Monday, September 12, 2016

Sophomore Perk

Familiarity makes me feel powerful—and not in the “do-what-I-say” or “I-know-better-than-you” sense of powerful, but in the quiet confidence kind of way that comes with being sure of what I'm doing.

I'm headed into week three weeks of my sophomore year at Brigham Young University. My freshman year was fantastic and though I haven't been a sophomore long, I've already figured out my favorite thing about it: familiarity.

I've always been one for familiarity. I'm not change's loudest cheerleader. Actually, I'm rarely in the squad at all. I prefer consistency and being comfortable in what I'm doing.

Familiarity is knowing your major and the classes that will get you there. It's knowing several professors in that field and waving to them across campus.

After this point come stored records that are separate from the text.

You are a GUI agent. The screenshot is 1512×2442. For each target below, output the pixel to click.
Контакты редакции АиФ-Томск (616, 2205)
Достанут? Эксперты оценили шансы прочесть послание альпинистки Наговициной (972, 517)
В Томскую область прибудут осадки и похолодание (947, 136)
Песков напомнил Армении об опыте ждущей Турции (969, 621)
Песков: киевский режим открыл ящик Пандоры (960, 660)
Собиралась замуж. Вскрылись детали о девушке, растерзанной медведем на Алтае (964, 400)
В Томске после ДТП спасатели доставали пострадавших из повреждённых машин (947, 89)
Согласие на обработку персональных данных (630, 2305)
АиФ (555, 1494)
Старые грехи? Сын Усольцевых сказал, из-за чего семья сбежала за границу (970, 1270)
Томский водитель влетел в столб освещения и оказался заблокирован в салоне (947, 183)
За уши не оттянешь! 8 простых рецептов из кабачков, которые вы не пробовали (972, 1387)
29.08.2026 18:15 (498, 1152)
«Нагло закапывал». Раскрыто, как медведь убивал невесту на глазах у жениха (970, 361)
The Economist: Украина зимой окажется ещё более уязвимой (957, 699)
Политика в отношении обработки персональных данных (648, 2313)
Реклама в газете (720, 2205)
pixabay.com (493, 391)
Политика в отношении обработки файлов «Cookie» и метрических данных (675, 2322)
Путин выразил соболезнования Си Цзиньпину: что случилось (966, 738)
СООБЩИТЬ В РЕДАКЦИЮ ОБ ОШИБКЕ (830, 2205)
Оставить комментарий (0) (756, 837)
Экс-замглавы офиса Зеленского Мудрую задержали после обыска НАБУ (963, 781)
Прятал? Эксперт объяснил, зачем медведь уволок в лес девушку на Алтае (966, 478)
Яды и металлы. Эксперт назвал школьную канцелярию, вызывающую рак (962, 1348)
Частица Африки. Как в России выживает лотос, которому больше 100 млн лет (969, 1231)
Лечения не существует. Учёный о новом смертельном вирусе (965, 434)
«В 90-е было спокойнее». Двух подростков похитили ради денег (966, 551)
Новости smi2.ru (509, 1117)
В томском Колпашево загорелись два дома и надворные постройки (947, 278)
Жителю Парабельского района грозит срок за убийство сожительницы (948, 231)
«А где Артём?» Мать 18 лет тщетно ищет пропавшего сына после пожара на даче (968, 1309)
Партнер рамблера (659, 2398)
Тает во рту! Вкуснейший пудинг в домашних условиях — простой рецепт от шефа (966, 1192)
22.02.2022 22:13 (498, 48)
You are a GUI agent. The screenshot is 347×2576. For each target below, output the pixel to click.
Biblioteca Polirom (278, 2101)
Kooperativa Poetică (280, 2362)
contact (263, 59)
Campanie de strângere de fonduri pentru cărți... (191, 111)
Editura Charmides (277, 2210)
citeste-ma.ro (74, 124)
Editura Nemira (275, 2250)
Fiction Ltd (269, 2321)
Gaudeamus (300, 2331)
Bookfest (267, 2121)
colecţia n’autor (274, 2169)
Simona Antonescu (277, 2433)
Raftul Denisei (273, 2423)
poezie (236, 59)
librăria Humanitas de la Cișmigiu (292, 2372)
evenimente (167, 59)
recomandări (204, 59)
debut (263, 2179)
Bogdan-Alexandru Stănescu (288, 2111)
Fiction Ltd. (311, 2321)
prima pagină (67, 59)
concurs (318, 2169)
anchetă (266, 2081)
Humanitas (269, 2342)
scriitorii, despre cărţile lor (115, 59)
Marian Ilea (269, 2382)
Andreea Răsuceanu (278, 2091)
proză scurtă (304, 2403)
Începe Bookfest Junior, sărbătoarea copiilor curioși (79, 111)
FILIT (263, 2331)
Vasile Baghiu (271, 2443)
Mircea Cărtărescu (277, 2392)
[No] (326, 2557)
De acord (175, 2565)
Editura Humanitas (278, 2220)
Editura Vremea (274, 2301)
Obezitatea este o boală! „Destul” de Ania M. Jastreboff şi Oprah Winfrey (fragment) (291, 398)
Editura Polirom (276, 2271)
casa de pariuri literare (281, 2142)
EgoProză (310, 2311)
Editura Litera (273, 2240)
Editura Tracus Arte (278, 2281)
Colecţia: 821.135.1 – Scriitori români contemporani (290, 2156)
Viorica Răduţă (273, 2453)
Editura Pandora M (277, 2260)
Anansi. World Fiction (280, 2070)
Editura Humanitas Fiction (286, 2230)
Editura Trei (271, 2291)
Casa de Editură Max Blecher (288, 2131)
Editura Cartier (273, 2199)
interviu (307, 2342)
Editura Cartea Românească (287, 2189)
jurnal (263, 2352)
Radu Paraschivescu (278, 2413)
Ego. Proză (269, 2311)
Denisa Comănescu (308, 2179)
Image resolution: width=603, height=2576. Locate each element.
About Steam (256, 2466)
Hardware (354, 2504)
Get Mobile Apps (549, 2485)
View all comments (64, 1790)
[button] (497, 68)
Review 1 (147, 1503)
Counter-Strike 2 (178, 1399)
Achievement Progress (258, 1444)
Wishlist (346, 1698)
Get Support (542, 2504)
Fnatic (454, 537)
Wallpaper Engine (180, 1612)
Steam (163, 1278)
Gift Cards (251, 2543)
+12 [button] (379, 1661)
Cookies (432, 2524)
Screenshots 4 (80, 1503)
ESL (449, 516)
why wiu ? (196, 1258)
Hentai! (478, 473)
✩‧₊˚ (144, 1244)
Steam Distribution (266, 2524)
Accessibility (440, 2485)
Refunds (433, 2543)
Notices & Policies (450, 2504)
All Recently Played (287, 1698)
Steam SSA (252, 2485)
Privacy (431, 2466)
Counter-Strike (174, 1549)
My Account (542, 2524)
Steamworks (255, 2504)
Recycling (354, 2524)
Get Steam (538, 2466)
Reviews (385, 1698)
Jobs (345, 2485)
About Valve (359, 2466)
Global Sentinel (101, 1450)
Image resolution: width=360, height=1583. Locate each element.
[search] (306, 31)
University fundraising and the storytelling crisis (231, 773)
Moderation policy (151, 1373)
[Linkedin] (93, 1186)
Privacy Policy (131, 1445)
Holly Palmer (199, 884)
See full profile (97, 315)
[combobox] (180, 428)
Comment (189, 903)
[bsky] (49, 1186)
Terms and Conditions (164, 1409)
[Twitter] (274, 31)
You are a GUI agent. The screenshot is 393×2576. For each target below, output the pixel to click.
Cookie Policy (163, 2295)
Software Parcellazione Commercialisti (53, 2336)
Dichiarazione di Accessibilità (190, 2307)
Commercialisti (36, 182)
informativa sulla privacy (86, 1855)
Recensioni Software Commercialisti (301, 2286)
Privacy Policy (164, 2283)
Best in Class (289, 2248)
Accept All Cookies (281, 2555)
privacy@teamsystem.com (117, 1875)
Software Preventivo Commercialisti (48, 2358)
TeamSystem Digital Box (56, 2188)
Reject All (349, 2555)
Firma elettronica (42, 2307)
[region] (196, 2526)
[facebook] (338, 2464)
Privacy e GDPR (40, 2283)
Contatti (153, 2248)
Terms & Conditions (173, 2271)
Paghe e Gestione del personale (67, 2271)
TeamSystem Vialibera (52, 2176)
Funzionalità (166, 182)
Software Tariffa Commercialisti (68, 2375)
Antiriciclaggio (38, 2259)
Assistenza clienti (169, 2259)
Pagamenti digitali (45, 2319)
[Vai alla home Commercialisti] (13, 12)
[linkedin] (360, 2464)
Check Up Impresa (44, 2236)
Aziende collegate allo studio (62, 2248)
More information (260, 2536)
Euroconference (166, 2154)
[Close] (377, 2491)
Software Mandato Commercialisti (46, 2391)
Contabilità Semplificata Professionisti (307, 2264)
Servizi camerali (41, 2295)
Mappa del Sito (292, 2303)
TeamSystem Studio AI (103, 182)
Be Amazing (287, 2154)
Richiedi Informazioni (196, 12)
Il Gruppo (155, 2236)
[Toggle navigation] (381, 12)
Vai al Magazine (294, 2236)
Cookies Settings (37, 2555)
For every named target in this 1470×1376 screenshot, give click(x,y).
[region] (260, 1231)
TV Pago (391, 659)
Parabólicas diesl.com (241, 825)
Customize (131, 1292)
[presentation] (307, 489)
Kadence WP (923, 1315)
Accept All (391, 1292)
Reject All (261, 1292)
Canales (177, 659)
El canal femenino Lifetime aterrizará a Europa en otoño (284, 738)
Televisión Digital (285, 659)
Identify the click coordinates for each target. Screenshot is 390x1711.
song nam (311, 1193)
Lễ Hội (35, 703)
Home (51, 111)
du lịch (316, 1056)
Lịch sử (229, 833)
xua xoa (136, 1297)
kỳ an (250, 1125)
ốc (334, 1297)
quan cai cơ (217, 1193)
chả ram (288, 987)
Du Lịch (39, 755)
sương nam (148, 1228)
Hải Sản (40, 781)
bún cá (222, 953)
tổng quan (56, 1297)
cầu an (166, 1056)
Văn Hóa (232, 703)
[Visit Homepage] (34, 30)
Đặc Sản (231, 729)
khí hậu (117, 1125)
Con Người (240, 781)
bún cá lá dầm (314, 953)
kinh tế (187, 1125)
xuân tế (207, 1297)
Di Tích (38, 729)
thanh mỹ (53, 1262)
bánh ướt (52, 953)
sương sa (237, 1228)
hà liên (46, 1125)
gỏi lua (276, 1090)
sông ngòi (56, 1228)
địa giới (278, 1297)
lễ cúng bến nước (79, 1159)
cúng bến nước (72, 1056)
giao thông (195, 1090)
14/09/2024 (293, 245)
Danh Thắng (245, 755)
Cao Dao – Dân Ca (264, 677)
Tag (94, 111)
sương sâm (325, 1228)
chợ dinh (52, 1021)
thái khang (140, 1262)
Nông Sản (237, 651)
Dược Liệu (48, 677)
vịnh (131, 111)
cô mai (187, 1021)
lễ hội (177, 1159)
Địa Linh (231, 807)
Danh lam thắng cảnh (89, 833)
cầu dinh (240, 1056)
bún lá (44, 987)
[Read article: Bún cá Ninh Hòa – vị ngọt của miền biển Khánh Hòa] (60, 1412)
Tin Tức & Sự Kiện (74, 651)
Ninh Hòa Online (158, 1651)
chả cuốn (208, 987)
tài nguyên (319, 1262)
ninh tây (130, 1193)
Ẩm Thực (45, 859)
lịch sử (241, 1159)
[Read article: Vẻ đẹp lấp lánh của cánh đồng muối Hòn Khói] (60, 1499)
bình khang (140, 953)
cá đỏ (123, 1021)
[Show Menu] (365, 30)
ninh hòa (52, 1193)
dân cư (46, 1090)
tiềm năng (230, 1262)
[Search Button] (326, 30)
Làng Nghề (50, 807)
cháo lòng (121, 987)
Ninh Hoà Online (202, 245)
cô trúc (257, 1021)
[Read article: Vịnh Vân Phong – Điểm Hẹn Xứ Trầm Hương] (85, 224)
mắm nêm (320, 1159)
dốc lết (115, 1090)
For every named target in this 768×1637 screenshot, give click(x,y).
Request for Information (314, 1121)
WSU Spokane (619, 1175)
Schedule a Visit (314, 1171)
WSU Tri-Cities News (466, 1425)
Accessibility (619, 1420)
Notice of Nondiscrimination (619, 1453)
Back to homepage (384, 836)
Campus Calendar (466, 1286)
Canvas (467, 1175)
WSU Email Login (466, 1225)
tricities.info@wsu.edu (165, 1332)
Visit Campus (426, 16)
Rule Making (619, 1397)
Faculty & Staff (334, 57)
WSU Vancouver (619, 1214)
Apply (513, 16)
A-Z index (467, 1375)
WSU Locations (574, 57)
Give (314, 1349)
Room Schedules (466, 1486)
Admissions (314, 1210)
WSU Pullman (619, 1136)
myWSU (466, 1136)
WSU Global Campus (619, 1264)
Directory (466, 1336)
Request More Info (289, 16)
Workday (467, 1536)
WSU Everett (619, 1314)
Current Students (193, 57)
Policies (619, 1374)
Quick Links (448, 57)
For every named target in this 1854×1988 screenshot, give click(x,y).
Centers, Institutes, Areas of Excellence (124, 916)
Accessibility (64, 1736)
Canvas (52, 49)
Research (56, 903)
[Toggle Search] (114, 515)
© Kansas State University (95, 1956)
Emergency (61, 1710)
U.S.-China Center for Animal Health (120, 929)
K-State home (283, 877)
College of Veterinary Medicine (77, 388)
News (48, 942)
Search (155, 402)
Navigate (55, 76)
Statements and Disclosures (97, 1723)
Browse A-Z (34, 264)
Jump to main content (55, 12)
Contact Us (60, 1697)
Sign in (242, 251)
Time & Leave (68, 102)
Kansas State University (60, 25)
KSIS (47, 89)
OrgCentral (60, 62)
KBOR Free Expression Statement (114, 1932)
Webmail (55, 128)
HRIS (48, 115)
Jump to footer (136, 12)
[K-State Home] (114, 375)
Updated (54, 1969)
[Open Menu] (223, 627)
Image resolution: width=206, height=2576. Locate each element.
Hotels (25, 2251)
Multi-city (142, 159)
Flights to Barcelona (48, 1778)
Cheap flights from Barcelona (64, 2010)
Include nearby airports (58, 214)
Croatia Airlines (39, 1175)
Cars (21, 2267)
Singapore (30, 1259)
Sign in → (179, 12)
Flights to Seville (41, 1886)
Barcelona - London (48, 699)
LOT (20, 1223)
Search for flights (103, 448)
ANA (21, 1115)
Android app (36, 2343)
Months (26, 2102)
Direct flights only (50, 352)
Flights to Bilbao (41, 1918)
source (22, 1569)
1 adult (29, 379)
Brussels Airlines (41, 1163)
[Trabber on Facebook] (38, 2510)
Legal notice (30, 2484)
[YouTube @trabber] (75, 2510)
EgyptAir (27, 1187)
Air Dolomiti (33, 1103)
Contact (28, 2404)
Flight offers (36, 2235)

Familiarity is knowing all the acronyms for the buildings on campus. It's being the one people desperately ask for help when they're late and can't find their classrooms. It's knowing the nooks and crannies of Learning Suite and immediately being able to tell which of your professors will never get the hang of it.

Familiarity is knowing the best corners to study in and where the WiFi is weakest. It's knowing how to navigate the 10-minutes-between-classes traffic. And that is an essential skill for survival. Especially when you have to be swallowed into the funnel by the Library, JFSB, SWKT, and Science Center to be spit out into the open air again.

Familiarity is knowing when and where they'll have free food and which lines are worth standing in for it. It's knowing when the best and worst times are to walk through the Wilk. It's knowing which microwaves have the shortest lines. It's knowing which printers are always unreliable and where the next closest one is. And then you hope and pray that that one isn't broken too.

Familiarity is having only one class where you don't know anyone on the first day. It's being shocked when you go an entire day without seeing someone from an old class, ward, dorm, or hometown. It's not caring what people think when you go running across campus to scream, laugh, and hug your friend—whether you haven't seen them all day or all semester.


Familiarity makes me feel powerful—and not in the “do-what-I-say” or “I-know-better-than-you” sense of powerful, but in the quiet confidence kind of way that comes with being sure of what I'm doing.